### Exercise
From the fruit crusher page below, copy word for word the passage from "The crusher was" up to and including "get too weakened.".

### Page excerpt

━━━━

Simply drop halved apples or pears into the stainless steel hopper and as the handle is turned the blades and rollers cut and crush the fruit to maximise the amount of fruit juice when put in the fruit press.
- Fruit Crusher with wheel handle measures 9.5"/23cm H x 13.75"/35cm W x 22.5"/57cm L
- Weighs 8.8kg
- Compatible with our 12 litre and 20 litre Cross-Beam Fruit Presses
- Can also be placed over a 33 litre bucket
- High quality construction includes rollers and blades made from acid resistant alloy
We've run some tests to find out just how efficient using a crusher prior to pressing your apples can be - and the results are staggering! After cutting 30 apples into quarters and putting them straight in the press it produced 350ml of juice, but running the same amount of quartered apples through a crusher first produced a whopping 1600ml of fresh juice - an increase of 357%!
The fruit crusher has transformed my juice making. It's so easy to use and mesmerising watching the fruit churn away in the hopper as it gets ground to a pulp of the correct consistency by the rotating crushing blades as it passes into the waiting fruit press below. Quantities of resulting juice from the fruit has doubled since using this product. (Previously used bucket and drill to crush fruit). Easy to use and as long as you don't poke your fingers in the moving parts totally safe to use.
The crusher was despatched quickly along with a 12 lt fruit press and a strainer bag. They are robust (especially the strainer), look good, and well made, easy to use and clean and have done the job admirably for both pears and apples. An excellent purchase, value for money, and I would recommend without reservation. Just one small point on the crusher - a couple of the tangs on the inside seem to bend upwards out of shape each time it's used, from fruit pieces getting stuck underneath and being forced up. They are easy to bend back into shape by hand, but I hope that through frequent use they do not get too weakened.
I've now made 5 gallons of juice with the crusher & press, & think I have about optimised my way of using them. I found it really difficult to crush directly into the press as the crusher kept sliding around. I now use g clamps to clamp it to a work surface & crush into a bucket. I find it really easy to use now as I can use 2 hands to operate it & it crushes quartered apples easily. The hopper is not held very securely & is difficult to clean due to hang up points underneath. Jetting it under the tap is the most effective way. The press needs to be fixed down to get the most juice out of it, I bolt mine to a workmate. The only part I find awkward is having to lift the crossbeam off to load & unload the press. It would be easier if it pivoted out, like the Vigo presses. Overall, the crusher & press are well designed and made & I expect many years use from them. A reasonable price buying the 2 together, but don't forget the straining bag.

━━━━

### Material provided
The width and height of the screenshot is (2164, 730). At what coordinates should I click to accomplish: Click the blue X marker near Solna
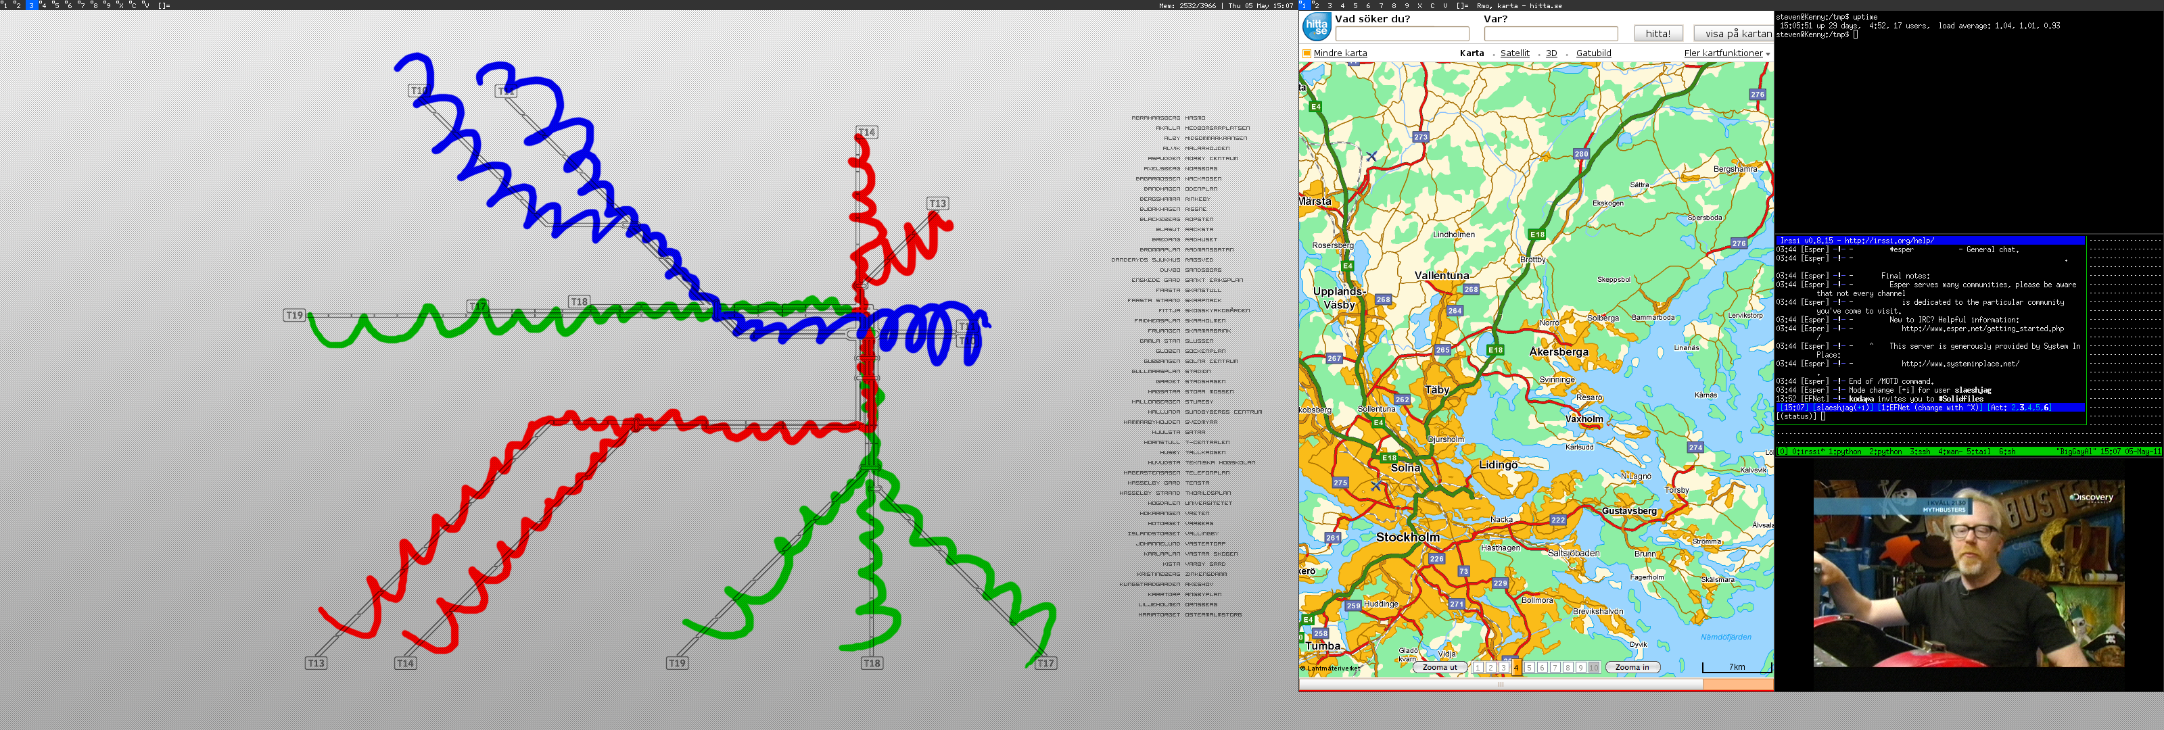(x=1375, y=486)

━━━━

### Problem solution
The crusher was despatched quickly along with a 12 lt fruit press and a strainer bag. They are robust (especially the strainer), look good, and well made, easy to use and clean and have done the job admirably for both pears and apples. An excellent purchase, value for money, and I would recommend without reservation. Just one small point on the crusher - a couple of the tangs on the inside seem to bend upwards out of shape each time it's used, from fruit pieces getting stuck underneath and being forced up. They are easy to bend back into shape by hand, but I hope that through frequent use they do not get too weakened.